**What is being asked:**
Which lines of the listing hold the string "Apply"? Copy those lines.

**Recorded data:**

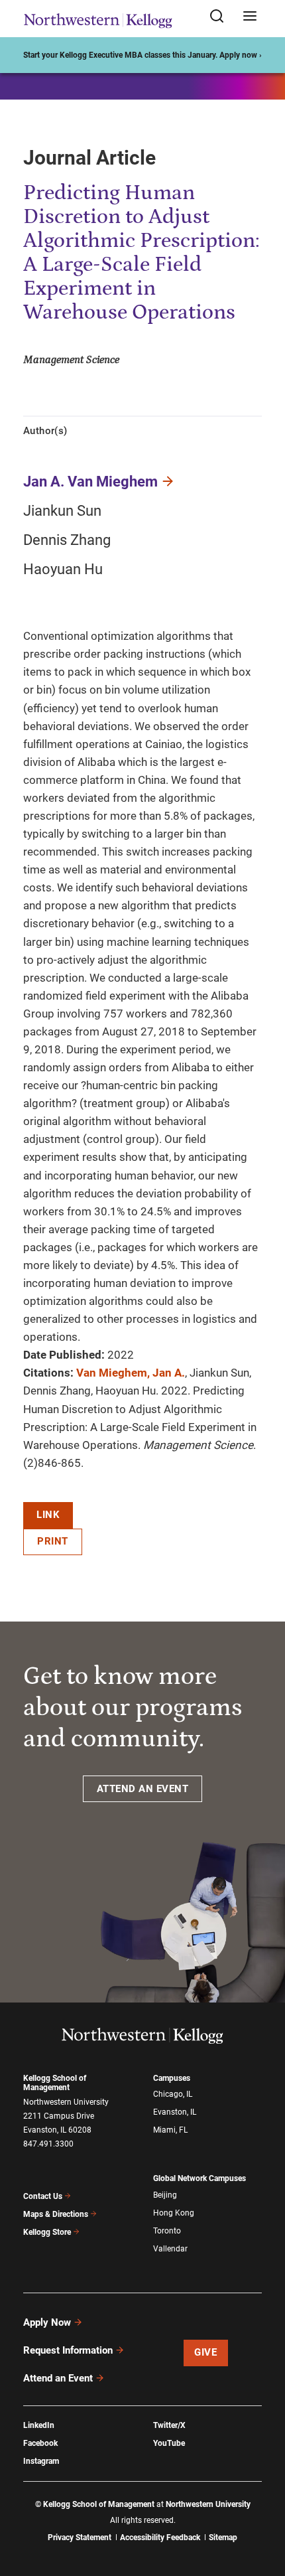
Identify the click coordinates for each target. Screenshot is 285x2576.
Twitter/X (169, 2425)
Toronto (167, 2230)
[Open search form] (221, 17)
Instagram (41, 2461)
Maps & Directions (55, 2214)
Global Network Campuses (199, 2178)
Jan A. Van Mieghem (90, 481)
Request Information (68, 2350)
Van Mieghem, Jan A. (130, 1372)
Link (48, 1515)
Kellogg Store (47, 2232)
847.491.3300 (48, 2144)
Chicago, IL (172, 2094)
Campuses (171, 2078)
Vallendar (170, 2248)
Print (52, 1541)
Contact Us (42, 2196)
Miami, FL (170, 2130)
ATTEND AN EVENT (143, 1789)
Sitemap (223, 2537)
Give (205, 2352)
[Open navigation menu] (250, 17)
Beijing (165, 2195)
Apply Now (47, 2322)
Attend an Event (58, 2378)
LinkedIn (38, 2425)
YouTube (169, 2443)
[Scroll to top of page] (262, 2507)
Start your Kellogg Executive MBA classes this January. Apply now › (142, 55)
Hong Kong (173, 2213)
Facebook (40, 2443)
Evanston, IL (174, 2112)
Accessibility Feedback (160, 2537)
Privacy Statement (79, 2537)
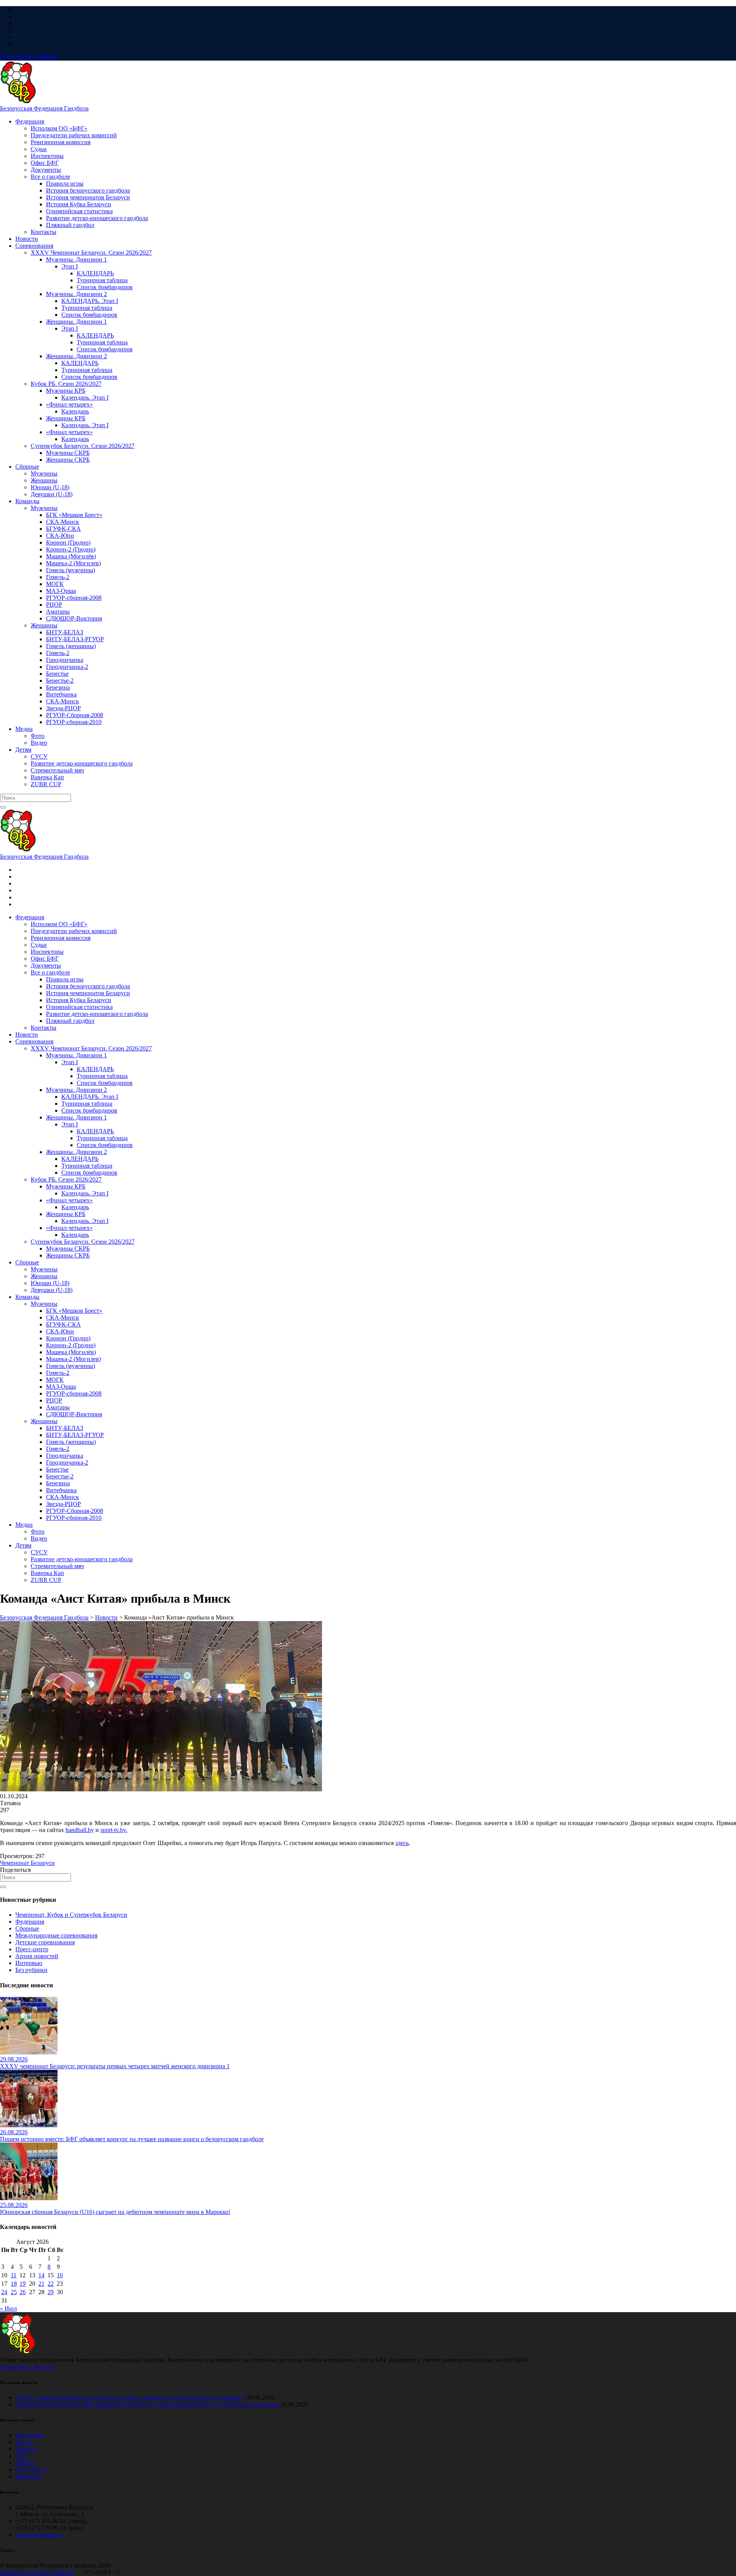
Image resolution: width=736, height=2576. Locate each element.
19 (23, 2283)
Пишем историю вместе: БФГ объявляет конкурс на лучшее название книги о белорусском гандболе (147, 2404)
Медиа (24, 2442)
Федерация (29, 1921)
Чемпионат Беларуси (27, 1863)
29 (51, 2292)
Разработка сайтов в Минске (37, 2572)
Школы (24, 2462)
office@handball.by (39, 2535)
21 (41, 2283)
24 (4, 2292)
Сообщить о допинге (27, 2367)
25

**Response area:**
Apply Now (47, 2322)
Start your Kellogg Executive MBA classes this January. Apply now › (142, 55)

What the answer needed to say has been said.